Destiny awaited Il Pirata a year later, in 1999. He started the Giro d’Italia as the front-runner and, after taking the leader’s jersey, in the 15th stage on the ascent of Oropa (Piedmont), his bike chain fell off shortly before the finish line. Marco Pantani was passed by 52 riders but his reaction was incredible: he surpassed the contenders one by one, without turning back to look, and came in first. Nothing could stop his final victory, but six days later, at the second-to-last stage in Madonna di Campiglio, after a “health check,” they found excessive amounts of red blood cells in his blood. His hematocrit was 2 percent over the limit set by UCI and therefore he was expelled from the race. Marco Pantani had performed the same blood test the night before Madonna di Campiglio and the same afternoon after his disqualification: his red blood cell counts were normal, under the limit. This likely means that somebody, interested in Marco’s defeat, changed the test tubes, conspiring against him.

The monument commemorating Marco Pantani in his birthplace, Cesenatico.

Marco Pantani would never get over that, not even until his death in 2004. Several assumptions and judicial investigantions have also been made over his story, even involving the famed gangster Renato Vallanzasca who wrote a letter to Pantani’s mom, arguing that the blood test was rigged by Italian organized crime linked to illegal bets.
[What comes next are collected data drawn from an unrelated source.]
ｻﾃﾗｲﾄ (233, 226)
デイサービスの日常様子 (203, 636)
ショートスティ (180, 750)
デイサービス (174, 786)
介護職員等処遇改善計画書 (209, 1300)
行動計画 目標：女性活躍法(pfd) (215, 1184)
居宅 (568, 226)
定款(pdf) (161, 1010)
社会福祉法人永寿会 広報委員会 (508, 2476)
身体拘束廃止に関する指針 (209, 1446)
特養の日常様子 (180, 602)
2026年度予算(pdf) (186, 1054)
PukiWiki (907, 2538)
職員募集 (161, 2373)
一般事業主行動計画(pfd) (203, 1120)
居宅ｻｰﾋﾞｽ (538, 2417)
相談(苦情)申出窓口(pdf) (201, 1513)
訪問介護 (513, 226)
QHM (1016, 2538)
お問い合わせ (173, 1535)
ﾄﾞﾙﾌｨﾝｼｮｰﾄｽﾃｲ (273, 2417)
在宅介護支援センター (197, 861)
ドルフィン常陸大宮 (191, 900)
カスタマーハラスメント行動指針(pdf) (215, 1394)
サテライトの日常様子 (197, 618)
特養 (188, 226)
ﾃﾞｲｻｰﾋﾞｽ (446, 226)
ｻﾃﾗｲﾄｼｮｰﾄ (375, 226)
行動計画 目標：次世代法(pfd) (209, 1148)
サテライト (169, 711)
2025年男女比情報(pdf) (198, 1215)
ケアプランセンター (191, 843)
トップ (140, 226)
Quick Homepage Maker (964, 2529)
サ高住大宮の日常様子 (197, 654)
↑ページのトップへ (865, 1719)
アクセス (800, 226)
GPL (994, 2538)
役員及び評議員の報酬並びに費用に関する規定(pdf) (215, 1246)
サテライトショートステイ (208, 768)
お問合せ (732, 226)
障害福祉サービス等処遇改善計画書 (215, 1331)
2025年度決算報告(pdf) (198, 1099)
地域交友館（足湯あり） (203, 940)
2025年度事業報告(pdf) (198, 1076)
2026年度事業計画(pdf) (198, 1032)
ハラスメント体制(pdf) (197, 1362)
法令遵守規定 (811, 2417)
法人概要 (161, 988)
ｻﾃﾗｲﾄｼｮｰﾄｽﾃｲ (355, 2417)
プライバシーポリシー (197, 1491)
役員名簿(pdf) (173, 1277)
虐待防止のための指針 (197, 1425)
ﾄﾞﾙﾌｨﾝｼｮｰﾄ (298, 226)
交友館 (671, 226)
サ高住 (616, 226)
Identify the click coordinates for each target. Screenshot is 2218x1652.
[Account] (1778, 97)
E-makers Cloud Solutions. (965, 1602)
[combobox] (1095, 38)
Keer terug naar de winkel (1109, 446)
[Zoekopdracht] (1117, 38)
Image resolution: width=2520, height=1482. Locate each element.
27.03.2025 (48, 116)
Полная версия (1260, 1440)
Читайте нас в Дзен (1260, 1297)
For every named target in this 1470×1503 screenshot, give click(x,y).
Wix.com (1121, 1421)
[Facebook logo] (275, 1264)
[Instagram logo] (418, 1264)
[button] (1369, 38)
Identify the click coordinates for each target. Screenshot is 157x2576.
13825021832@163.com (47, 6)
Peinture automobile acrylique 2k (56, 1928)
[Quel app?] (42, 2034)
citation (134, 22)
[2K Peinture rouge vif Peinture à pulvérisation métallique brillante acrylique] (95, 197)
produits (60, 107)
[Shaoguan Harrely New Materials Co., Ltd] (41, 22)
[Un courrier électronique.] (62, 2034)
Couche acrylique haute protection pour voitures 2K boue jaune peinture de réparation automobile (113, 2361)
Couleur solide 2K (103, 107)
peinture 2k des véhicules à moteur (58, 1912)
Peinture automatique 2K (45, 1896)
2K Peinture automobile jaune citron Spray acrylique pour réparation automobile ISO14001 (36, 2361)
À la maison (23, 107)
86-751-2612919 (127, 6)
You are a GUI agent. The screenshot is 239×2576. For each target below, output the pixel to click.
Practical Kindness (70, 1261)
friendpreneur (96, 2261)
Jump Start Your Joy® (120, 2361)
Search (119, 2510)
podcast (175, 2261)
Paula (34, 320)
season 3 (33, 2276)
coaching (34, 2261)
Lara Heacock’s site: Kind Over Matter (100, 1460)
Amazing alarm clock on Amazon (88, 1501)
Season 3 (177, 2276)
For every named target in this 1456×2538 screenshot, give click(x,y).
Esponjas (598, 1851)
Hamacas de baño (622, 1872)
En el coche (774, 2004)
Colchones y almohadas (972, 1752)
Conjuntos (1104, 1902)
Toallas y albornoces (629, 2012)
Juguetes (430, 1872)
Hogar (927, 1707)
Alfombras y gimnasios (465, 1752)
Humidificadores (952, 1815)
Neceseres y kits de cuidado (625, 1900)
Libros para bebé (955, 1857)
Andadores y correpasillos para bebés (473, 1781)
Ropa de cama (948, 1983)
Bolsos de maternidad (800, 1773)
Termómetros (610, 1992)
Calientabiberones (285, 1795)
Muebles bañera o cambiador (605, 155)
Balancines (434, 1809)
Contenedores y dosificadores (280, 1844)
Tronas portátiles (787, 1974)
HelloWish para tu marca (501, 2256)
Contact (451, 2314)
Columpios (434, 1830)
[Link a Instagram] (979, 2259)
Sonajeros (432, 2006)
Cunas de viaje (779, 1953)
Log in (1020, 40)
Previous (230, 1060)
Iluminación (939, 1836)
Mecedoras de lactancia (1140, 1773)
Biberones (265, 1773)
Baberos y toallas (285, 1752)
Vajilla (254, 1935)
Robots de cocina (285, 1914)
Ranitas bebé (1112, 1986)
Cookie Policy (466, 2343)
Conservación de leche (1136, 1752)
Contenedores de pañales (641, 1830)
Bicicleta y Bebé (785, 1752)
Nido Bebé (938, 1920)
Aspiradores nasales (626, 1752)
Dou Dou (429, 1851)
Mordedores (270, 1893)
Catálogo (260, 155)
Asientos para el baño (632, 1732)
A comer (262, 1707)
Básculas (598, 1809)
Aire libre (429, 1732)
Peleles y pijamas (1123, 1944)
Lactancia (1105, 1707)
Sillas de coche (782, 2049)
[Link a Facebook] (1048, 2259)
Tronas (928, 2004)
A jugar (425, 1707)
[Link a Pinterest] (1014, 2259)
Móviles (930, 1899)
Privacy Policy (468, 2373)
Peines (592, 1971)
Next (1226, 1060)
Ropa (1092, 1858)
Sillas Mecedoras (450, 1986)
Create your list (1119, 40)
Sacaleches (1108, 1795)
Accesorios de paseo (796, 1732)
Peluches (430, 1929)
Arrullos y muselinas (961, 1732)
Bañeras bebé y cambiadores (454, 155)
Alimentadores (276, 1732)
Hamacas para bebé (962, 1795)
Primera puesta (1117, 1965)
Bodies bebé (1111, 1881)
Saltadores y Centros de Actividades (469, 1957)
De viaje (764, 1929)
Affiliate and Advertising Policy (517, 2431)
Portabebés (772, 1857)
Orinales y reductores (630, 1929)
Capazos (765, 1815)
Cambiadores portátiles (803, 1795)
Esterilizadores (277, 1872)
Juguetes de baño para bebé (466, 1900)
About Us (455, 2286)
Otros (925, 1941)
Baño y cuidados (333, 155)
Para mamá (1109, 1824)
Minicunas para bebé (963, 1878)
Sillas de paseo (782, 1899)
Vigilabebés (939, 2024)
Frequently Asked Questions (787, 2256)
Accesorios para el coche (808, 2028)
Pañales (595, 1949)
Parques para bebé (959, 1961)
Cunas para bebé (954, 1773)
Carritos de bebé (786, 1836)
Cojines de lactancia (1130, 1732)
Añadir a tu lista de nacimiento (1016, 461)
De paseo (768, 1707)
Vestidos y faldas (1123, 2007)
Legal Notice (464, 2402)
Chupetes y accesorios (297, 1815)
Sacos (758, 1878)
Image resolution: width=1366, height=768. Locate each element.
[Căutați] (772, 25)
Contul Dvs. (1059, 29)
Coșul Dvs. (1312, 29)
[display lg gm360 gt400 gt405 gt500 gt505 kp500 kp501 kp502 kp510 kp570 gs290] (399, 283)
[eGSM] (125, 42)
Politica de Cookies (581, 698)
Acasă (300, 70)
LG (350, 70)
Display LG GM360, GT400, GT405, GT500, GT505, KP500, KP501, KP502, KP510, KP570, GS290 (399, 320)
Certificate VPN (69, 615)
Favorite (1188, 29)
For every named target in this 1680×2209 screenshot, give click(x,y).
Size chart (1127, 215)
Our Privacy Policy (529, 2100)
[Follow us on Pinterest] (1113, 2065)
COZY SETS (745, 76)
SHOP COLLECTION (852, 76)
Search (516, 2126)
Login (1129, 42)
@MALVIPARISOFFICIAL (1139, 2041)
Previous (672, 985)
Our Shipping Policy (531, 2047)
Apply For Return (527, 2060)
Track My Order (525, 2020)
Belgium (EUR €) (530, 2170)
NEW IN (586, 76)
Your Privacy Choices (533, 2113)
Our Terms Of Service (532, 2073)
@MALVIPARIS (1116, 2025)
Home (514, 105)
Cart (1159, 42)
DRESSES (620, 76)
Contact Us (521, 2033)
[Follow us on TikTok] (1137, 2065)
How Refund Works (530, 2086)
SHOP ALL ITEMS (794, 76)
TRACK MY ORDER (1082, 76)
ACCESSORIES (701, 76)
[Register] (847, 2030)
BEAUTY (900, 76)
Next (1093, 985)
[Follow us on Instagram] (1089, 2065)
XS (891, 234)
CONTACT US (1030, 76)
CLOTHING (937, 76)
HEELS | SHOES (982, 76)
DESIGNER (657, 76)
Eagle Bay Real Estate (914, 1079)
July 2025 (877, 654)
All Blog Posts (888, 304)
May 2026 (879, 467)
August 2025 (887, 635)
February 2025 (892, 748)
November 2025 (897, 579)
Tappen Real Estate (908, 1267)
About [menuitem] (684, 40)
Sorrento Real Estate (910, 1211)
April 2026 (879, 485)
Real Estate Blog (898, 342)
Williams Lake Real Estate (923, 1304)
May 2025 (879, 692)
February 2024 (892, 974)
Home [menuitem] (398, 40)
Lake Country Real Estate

Some interceptions would confirm the involvement of the Camorra clan in Naples, the Secondigliano Alliance. Also, Marco’s suicide occured under suspicious circumstances: his mother claims that her son was killed by the same people interested in covering up some secrets that Marco knew. We will never know the truth, but one thing is for sure: Marco Pantani’s legend will never die, but those who killed him will.